Mr Reed said that could put them on a path to “spend their lives living in poverty” and “never able to realise their true potential”.
Work and Pensions Secretary Liz Kendall has already told Cabinet colleagues that the benefit system is ‘holding back the economy’ (Stefan Rousseau/PA)
“So this government is determined that instead of facing a life on benefits … we stretch every sinew and pull every lever to ensure that we can get those people into work, because that is the best way for them to have a successful and happy life into the future.
“So I think it’s quite right to look at a benefit system which is clearly broken.
“It’s not serving anybody well, not the taxpayer and not the people who are on benefits.”
Meanwhile, The Times reported on Sunday evening that a group of 36 new MPs would be rowing in behind the Government and had written a letter to the Work and Pensions Secretary Liz Kendall backing reforms to the system.
Ministers have made clear in recent weeks that there will be an overhaul given an “unsustainable rise in welfare spending”.
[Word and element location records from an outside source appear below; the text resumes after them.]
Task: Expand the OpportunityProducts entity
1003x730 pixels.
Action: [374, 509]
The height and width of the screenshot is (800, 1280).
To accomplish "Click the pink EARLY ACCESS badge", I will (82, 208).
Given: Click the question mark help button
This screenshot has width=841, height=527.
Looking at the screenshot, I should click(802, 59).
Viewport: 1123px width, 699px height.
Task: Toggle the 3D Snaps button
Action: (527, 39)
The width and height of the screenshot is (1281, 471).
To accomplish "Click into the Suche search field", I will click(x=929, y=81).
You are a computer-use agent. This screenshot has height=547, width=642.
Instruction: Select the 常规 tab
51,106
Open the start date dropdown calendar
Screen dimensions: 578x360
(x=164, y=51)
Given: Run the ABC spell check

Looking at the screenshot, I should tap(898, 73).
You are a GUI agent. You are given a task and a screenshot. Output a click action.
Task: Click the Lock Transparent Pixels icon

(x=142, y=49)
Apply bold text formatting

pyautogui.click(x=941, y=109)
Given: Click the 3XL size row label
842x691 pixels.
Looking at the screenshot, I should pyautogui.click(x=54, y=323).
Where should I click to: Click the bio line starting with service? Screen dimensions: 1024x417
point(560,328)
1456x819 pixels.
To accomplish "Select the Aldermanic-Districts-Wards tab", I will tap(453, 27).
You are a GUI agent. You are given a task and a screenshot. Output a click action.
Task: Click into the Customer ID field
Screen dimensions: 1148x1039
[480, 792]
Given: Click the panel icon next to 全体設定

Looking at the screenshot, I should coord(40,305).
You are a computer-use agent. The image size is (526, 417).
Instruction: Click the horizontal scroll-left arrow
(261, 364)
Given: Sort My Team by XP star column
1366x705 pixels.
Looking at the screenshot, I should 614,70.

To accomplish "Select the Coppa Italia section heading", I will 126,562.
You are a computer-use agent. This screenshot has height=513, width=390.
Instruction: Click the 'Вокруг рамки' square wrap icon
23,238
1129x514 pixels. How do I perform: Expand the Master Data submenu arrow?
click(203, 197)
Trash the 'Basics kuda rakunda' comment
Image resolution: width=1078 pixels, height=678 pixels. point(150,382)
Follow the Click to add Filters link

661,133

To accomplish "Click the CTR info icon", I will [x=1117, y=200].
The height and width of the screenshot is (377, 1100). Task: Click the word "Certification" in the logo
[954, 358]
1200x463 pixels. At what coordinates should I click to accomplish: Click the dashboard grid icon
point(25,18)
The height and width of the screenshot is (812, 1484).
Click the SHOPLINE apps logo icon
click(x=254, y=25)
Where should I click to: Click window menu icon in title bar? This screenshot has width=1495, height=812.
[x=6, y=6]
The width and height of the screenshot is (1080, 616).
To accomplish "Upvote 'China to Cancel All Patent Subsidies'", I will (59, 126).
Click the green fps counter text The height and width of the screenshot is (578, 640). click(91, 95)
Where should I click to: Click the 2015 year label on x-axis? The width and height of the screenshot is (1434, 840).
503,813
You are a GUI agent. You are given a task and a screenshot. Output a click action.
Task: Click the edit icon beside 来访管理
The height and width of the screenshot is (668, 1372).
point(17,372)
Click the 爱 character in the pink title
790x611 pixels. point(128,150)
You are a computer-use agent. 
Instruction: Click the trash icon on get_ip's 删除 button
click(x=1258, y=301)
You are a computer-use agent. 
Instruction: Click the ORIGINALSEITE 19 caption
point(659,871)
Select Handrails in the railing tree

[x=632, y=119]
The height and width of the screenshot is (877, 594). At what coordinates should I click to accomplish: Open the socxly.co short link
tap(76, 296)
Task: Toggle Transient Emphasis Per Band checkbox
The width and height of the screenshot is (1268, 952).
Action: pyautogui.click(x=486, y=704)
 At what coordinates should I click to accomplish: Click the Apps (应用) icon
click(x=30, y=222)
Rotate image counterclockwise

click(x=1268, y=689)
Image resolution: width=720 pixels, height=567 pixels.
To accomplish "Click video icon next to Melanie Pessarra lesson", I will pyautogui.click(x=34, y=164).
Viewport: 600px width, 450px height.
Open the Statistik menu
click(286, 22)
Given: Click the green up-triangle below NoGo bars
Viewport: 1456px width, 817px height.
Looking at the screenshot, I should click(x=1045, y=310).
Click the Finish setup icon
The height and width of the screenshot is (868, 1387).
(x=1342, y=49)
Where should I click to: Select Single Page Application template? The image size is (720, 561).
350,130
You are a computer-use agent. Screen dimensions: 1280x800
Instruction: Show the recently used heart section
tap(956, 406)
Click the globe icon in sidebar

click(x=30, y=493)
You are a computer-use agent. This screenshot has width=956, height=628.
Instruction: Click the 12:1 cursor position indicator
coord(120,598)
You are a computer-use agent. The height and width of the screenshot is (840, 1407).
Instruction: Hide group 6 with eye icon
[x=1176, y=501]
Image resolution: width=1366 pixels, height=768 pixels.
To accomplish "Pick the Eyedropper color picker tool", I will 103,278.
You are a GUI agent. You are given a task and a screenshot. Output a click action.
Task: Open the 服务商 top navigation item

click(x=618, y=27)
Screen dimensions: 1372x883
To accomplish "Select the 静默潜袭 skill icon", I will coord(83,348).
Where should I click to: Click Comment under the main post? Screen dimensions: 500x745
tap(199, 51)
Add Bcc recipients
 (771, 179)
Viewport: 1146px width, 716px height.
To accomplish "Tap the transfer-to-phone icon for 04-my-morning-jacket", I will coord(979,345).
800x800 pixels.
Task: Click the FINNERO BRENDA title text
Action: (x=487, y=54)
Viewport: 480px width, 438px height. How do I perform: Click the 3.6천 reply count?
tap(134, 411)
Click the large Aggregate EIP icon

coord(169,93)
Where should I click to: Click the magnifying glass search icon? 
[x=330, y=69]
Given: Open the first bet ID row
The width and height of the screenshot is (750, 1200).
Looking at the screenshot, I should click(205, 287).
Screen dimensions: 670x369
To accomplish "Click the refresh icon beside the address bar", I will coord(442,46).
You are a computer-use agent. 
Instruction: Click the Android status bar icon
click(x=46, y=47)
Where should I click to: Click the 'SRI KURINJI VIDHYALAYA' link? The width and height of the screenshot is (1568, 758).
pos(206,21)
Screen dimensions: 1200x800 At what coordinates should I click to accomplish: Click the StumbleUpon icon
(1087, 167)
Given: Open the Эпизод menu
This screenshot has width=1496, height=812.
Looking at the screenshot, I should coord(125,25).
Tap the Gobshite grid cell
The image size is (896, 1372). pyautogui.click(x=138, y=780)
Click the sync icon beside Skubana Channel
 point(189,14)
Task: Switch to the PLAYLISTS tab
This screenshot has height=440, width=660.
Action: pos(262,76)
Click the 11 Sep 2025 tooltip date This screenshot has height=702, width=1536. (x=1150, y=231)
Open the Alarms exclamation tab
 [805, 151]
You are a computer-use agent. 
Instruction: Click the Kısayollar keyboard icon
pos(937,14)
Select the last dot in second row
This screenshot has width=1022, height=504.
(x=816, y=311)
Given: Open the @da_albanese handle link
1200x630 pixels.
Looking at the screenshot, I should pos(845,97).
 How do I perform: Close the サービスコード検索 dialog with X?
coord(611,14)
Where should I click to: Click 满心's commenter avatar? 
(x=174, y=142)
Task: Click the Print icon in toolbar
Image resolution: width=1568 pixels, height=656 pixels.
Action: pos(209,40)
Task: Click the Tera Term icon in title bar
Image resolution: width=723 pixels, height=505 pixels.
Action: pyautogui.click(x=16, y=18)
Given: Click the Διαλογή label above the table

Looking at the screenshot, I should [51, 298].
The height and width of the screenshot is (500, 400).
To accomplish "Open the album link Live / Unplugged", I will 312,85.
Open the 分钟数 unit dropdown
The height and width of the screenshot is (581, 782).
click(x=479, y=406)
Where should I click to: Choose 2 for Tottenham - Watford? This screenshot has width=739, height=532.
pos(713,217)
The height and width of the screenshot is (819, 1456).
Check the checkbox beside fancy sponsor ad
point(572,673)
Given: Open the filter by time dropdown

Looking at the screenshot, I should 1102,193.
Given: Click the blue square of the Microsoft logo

Ms Kendall has already told Cabinet colleagues that the current system is “holding back the economy” and is “bad for people’s well-being and health”.
Downing Street said on Friday that the “broken security system is holding our people back”.
The Prime Minister’s official spokesman said that there had been an “unsustainable rise in welfare spending”, and added: “Left as it is, the system we’ve inherited would continue to leave more and more people trapped in a life of unemployment and inactivity, and that’s not just bad for the economy, it’s bad for those people too.”
The shadow home secretary said on Sunday that the benefits system needed to be made tougher and suggested it was too easy for people to get welfare payments.
Speaking to Trevor Phillips on Sky News, Chris Philp said: “People are now being able to be signed off because they’ve got anxiety and they are not having to even look for a job.
“I think it’s gone far too far and it is costing us billions and billions of pounds a year, and we need to make the system, frankly, a little bit tougher. Benefits have actually gone up quite significantly, the level of benefits have actually gone up quite significantly.”